INSTRUCTIONS TO FOLLOW: From the data below, repeat exactly the lines from the line with "You are a computer-use agent. Screen dimensions: 1467x726" to the line with "Focus the Nombre", both included.

SUPPLIED DATA:

- - - - -

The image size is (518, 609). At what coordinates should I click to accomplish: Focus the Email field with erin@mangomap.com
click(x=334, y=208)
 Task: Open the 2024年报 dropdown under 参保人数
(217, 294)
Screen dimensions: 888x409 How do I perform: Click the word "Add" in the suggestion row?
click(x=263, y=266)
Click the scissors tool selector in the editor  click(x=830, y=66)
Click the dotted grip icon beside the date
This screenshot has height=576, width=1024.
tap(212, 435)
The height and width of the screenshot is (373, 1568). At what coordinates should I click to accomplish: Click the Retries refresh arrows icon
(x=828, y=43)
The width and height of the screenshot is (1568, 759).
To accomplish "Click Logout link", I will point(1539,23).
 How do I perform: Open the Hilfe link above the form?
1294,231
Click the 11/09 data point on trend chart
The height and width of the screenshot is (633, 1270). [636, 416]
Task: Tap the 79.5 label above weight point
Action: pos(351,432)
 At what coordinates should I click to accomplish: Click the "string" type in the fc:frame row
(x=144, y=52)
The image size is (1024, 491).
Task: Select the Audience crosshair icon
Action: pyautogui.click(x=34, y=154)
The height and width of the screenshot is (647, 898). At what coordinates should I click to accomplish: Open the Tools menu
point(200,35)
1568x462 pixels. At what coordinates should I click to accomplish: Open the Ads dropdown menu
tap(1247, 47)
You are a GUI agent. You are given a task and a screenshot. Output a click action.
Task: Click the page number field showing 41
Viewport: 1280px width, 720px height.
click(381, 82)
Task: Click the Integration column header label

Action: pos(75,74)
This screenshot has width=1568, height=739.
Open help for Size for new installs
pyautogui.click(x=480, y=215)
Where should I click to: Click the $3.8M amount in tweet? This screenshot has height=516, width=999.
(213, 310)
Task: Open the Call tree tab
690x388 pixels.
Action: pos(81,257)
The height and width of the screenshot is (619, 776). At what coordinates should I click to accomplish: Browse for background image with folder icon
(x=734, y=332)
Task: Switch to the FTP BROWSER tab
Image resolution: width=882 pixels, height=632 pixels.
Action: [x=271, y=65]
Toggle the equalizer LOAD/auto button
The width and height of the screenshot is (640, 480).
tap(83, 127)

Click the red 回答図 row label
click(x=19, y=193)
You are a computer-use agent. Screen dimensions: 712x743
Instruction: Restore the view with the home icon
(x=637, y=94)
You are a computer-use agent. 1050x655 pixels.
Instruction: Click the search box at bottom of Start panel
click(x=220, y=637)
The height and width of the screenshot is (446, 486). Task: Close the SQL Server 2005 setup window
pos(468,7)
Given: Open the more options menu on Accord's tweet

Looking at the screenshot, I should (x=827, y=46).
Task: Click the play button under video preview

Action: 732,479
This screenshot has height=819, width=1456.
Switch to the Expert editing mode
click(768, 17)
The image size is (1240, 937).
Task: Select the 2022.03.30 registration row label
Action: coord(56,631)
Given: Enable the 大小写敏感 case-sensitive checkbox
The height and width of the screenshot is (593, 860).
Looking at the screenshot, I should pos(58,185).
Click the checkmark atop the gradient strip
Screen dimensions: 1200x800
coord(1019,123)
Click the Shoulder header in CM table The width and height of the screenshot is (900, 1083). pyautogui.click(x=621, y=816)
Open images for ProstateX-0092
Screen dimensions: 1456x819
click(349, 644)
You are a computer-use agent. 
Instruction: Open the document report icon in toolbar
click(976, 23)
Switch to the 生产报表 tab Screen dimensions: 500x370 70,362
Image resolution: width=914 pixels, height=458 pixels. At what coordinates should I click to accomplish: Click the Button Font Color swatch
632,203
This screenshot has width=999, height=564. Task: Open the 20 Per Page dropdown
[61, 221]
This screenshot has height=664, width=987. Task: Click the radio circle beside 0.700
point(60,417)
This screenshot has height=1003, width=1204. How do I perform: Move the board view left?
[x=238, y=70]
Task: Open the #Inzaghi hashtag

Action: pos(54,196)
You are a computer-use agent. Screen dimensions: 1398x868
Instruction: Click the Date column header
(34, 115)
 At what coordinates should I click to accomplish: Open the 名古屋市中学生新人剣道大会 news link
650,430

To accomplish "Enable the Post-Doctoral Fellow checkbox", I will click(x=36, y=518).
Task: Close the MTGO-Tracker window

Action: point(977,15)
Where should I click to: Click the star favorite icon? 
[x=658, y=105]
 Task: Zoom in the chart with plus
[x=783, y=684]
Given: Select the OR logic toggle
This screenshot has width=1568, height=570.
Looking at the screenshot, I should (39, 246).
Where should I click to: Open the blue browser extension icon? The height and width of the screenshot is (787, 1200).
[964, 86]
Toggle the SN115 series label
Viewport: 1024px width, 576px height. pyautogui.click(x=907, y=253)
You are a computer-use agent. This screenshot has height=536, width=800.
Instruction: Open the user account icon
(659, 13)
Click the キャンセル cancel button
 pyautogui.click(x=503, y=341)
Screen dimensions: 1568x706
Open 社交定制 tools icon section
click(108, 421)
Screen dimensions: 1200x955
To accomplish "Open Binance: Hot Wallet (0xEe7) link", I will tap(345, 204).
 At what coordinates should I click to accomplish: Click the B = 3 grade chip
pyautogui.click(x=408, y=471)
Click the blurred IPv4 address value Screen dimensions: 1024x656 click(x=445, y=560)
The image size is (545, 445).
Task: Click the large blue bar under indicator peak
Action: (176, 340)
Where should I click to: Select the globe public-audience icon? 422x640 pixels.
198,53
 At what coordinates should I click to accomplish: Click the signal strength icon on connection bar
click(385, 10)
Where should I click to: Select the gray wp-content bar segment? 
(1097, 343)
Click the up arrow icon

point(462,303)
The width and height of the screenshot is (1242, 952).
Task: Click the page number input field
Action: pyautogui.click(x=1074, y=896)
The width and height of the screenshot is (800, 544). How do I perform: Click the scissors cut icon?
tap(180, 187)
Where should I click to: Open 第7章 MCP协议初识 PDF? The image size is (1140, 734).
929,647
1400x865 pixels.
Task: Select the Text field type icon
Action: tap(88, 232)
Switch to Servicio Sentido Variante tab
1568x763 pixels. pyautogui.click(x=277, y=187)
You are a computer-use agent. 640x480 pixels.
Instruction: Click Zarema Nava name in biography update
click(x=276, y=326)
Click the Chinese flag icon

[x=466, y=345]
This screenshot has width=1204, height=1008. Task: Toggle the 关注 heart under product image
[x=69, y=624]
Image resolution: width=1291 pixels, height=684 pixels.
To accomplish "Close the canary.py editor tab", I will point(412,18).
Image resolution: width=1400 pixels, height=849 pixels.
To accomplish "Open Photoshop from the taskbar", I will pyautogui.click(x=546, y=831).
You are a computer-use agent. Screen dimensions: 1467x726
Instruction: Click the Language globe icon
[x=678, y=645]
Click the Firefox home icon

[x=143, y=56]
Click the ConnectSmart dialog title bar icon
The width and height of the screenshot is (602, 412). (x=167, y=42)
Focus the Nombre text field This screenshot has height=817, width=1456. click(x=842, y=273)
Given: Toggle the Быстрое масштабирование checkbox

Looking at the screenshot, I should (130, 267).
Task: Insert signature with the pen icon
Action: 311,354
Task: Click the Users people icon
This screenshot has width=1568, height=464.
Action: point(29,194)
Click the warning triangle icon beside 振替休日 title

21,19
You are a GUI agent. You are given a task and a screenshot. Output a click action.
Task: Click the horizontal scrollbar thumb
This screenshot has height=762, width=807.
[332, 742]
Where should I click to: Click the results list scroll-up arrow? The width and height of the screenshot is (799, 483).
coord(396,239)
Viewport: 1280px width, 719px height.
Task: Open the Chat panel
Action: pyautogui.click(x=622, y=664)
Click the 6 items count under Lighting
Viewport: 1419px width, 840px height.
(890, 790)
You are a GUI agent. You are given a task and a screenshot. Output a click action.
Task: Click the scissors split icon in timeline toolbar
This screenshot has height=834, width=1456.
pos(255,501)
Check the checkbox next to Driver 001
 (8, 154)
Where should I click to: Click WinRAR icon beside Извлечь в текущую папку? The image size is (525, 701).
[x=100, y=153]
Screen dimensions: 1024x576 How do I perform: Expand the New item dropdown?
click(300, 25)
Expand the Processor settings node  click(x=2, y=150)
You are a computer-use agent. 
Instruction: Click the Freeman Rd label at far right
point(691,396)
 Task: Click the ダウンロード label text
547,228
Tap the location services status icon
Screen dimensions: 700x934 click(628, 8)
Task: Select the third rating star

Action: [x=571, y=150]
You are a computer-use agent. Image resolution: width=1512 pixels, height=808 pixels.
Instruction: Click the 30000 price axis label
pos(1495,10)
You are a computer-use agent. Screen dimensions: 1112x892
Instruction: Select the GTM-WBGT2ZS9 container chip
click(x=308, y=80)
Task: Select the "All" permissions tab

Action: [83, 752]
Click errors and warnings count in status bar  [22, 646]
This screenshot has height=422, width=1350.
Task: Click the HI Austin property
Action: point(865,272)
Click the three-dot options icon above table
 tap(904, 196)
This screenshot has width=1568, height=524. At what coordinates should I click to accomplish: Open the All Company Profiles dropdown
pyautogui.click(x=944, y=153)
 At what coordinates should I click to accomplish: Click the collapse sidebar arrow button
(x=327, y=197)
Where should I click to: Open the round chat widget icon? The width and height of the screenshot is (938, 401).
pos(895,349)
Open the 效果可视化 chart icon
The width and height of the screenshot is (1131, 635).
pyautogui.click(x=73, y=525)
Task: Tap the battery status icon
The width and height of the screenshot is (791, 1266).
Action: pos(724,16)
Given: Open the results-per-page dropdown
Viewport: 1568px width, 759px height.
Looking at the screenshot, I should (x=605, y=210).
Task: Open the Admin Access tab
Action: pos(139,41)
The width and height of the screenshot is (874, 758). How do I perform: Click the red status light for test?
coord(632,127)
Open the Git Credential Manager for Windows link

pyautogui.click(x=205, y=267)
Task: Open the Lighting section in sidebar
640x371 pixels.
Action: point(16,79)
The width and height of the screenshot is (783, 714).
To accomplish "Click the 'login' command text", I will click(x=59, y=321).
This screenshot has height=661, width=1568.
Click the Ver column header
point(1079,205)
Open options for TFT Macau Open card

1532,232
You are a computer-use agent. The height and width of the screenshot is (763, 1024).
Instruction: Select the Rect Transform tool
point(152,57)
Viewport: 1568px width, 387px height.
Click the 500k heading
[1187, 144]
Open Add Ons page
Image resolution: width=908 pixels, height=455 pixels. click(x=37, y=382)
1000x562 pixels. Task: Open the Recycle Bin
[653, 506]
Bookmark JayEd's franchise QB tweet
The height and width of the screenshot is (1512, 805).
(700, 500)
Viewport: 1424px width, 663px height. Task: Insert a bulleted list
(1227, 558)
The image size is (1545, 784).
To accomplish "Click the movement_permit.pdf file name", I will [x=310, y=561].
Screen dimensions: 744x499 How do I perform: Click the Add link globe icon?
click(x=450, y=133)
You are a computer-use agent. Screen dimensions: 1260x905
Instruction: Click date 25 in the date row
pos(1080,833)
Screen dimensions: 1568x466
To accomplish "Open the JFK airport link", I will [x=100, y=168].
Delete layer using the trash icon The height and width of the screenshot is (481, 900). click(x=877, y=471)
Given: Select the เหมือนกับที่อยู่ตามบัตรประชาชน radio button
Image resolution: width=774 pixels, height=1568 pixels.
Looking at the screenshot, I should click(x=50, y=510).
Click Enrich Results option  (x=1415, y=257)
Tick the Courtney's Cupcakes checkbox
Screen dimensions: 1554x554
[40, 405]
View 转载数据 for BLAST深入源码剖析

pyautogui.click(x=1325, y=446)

- - - - -

PROBLEM SOLUTION:
You are a computer-use agent. Screen dimensions: 1467x726
Instruction: Click the Language globe icon
[x=678, y=645]
Click the Firefox home icon

[x=143, y=56]
Click the ConnectSmart dialog title bar icon
The width and height of the screenshot is (602, 412). (x=167, y=42)
Focus the Nombre text field This screenshot has height=817, width=1456. click(x=842, y=273)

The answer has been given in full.